Und dann geht Nico Bleutge mit dem kleinen Drachen Grisu die Welt nochmals erkunden, wird wieder Kind, öffnet sich ganz, weckt alle Möglichkeiten auf.
»ein rechtes drachenherz
muß höher schlagen. handedel,
feuerfest. das dürf ihr
nicht von mir verlangen[…]
grasen mit grisu (I) / Seite 67
ich teile diese stunde, ich
teile diesen tag, in silben
und in runden, die ich nur
zählen kann […]
ich gehe gern
alleine. ich will der heizer sein
und stille feuer legen,
die ich nicht sehen kann«
ich teile diese Stunde / Seite 65
Diese Zeilen aus dem Zyklus »grasen mit grisu« lassen mein Drachenherz wahrlich höher schlagen, denn wie jeder, der etwas zu sagen hat, wünscht Nico Bleutge, dass seine Worte sich an anderen entzünden, Feuer entfachen, gleichgültig wann und wo und egal, ob er die Feuer wird sehen können.
Fazit: Jeder Gedichtband findet den Moment, da sein Inhalt den Leser erreicht, wirklich eindringt, haften bleibt. Nico Bleutges Gedichtband »nachts leuchten die schiffe« entzündete sich in meinem Geist um 5 Uhr am heutigen Morgen und ließ mich nicht mehr los. Eine stille, verspielte Verzauberung stellt sich für den ein, der sich darauf einlässt. Ich wünsche vielen Lesern diese Erfahrung und dem Dichter noch viele Möglichkeiten, seine geschärfte Wahrnehmung einzusetzen und auszudrücken.
Nico Bleutges Gedichtband »nachts leuchten die schiffe« ist im März 2017 für EUR 16,95 im C.H. Beck Verlag erschienen – gebunden, 87 Seiten, ISBN 978-3406705335.
Wer in den Gedichtband reinlesen möchte, findet hier eine Leseprobe.
Über den Autor: Nico Bleutge wurde 1972 in München geboren. Er studierte von 1993 bis 1998 Neuere Deutsche Literatur, Allgemeine Rhetorik und Philosophie in Tübingen und lebt heute in Berlin.

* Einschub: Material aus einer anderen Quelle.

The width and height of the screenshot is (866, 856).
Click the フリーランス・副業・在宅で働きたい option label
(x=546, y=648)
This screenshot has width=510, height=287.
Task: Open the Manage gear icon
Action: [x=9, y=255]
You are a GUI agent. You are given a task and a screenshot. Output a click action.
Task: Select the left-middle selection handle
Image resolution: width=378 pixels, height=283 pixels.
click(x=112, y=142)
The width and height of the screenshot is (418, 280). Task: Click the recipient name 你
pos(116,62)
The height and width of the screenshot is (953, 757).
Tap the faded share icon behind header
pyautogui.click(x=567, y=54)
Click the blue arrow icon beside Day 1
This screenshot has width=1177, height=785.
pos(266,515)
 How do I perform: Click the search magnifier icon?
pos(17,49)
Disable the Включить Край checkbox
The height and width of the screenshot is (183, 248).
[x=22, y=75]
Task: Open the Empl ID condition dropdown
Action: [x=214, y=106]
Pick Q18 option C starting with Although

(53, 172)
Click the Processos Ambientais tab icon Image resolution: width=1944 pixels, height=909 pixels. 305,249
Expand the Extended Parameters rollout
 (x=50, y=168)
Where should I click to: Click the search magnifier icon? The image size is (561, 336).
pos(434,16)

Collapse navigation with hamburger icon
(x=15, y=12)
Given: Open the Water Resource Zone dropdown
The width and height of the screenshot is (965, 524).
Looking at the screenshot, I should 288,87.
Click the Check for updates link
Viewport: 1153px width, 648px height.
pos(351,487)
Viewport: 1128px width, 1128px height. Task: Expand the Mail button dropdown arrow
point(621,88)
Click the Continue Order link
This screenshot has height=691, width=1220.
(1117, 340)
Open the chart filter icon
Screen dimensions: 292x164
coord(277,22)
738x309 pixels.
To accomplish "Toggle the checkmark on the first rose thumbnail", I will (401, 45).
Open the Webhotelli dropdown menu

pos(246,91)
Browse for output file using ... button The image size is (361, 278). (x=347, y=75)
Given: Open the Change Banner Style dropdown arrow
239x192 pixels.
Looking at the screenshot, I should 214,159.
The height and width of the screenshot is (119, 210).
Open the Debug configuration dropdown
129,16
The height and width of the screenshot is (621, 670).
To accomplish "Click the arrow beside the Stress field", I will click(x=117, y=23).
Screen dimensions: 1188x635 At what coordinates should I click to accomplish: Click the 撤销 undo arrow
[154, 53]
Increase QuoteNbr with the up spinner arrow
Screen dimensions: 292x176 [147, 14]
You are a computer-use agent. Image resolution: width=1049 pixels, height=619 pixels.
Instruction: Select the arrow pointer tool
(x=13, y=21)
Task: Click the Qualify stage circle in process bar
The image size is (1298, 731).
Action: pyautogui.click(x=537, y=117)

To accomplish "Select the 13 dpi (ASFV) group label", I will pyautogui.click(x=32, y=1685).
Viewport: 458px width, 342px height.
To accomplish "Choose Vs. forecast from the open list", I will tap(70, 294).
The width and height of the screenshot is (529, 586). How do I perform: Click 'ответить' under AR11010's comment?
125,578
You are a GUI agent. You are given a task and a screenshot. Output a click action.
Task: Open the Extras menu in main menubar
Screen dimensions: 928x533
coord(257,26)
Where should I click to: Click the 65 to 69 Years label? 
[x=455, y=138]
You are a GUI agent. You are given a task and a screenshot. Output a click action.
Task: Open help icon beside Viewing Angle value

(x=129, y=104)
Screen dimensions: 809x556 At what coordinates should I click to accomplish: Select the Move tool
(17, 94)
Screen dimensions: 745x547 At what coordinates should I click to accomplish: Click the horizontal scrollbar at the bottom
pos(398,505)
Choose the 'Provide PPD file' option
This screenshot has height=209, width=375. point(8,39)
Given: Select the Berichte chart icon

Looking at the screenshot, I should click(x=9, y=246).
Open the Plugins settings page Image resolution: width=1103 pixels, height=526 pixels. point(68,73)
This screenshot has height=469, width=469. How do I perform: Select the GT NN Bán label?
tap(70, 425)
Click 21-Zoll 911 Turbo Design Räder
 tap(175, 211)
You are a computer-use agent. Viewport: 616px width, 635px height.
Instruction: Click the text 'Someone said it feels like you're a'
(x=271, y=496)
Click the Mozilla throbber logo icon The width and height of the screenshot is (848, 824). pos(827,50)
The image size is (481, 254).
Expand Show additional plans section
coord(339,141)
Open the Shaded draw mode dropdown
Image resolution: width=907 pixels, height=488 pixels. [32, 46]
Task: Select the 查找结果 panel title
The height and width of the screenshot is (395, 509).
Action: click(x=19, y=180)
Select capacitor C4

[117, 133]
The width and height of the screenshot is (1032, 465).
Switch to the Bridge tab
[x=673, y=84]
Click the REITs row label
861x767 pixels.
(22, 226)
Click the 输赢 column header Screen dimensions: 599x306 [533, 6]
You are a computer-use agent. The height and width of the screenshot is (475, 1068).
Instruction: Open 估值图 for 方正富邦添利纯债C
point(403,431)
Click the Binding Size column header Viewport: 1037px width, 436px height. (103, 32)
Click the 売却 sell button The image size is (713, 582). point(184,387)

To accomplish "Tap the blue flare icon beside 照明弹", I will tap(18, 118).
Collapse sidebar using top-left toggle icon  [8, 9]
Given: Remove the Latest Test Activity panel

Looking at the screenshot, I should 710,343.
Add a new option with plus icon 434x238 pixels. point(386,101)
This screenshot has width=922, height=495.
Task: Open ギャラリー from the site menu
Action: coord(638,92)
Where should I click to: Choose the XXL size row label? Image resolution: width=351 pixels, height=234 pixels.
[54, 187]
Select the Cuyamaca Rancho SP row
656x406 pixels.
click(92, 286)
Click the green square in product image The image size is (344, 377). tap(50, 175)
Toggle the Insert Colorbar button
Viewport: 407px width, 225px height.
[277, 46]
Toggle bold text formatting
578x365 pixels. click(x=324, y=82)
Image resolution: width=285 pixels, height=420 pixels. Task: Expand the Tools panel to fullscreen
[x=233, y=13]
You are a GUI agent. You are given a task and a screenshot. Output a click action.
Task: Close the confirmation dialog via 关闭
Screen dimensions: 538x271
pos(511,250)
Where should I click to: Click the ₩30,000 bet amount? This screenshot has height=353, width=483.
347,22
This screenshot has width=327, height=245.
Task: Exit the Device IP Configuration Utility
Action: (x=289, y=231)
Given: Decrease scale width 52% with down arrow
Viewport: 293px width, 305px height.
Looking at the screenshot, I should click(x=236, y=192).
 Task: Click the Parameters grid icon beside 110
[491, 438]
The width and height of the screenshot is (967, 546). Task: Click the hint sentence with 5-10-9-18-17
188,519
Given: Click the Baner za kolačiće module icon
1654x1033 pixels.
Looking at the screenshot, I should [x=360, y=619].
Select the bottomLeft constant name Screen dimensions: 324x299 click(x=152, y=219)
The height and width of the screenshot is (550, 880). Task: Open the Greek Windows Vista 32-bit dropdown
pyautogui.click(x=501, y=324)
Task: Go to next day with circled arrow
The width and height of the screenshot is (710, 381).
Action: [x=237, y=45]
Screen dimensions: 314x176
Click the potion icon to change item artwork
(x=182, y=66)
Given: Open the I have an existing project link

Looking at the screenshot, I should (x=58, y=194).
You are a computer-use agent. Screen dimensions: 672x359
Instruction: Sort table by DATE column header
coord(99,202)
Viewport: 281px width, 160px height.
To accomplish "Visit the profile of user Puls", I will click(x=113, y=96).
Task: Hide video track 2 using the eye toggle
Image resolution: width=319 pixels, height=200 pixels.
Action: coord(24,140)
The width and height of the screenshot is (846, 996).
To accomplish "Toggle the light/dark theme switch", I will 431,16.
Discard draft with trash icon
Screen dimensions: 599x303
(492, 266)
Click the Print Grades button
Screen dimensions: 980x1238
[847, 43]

Für sein Schreiben wurde er vielfach ausgezeichnet, u. a. 2012 mit dem Erich-Fried-Preis, 2014 mit dem Christian Wagner-Preis, 2015 mit dem Eichendorff- Literaturpreis, 2016 mit dem Alfred-Kerr-Preis sowie in diesem Jahr mit dem Kranichsteiner Literaturpreis „für sein bisher vier Bände umfassendes lyrisches Werk“.